WHAT YOU WILL DO
What you return must be every line below that includes the word "computer".

EXTRACTED INFORMATION
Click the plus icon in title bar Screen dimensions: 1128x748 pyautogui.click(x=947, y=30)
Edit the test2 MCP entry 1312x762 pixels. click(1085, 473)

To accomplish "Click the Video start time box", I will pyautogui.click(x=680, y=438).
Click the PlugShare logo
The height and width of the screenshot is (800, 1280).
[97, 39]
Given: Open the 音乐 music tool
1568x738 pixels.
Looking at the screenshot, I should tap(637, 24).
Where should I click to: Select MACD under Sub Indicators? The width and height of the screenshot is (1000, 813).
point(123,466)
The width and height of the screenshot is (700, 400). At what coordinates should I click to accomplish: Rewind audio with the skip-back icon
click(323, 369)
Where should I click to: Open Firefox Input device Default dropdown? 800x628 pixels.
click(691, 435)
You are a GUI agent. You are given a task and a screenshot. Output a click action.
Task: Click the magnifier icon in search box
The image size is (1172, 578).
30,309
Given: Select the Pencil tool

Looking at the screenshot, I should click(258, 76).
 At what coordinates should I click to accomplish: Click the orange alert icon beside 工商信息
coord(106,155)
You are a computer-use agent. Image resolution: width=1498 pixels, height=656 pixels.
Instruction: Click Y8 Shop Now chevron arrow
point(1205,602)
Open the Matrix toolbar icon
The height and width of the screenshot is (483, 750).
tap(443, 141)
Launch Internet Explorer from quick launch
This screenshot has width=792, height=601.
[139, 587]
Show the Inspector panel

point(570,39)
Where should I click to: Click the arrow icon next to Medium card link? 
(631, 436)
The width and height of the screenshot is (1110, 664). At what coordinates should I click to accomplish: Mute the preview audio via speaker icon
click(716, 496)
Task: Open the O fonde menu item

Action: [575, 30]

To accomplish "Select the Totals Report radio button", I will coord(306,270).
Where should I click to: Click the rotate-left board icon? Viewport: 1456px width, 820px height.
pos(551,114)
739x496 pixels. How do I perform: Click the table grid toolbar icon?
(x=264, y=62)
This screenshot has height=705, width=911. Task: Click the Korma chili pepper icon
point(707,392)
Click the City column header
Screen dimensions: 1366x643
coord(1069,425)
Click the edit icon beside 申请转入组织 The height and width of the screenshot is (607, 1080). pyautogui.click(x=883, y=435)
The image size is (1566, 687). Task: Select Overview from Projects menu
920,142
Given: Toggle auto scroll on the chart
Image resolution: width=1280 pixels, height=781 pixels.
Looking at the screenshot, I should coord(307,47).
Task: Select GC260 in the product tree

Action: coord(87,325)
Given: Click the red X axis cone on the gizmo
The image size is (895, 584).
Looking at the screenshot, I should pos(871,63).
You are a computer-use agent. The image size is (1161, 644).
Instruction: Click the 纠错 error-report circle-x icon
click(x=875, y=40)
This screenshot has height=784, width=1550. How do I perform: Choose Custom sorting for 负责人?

SOLUTION FOR THIS PROBLEM
You are a computer-use agent. Image resolution: width=1498 pixels, height=656 pixels.
You are a computer-use agent. The image size is (1161, 644).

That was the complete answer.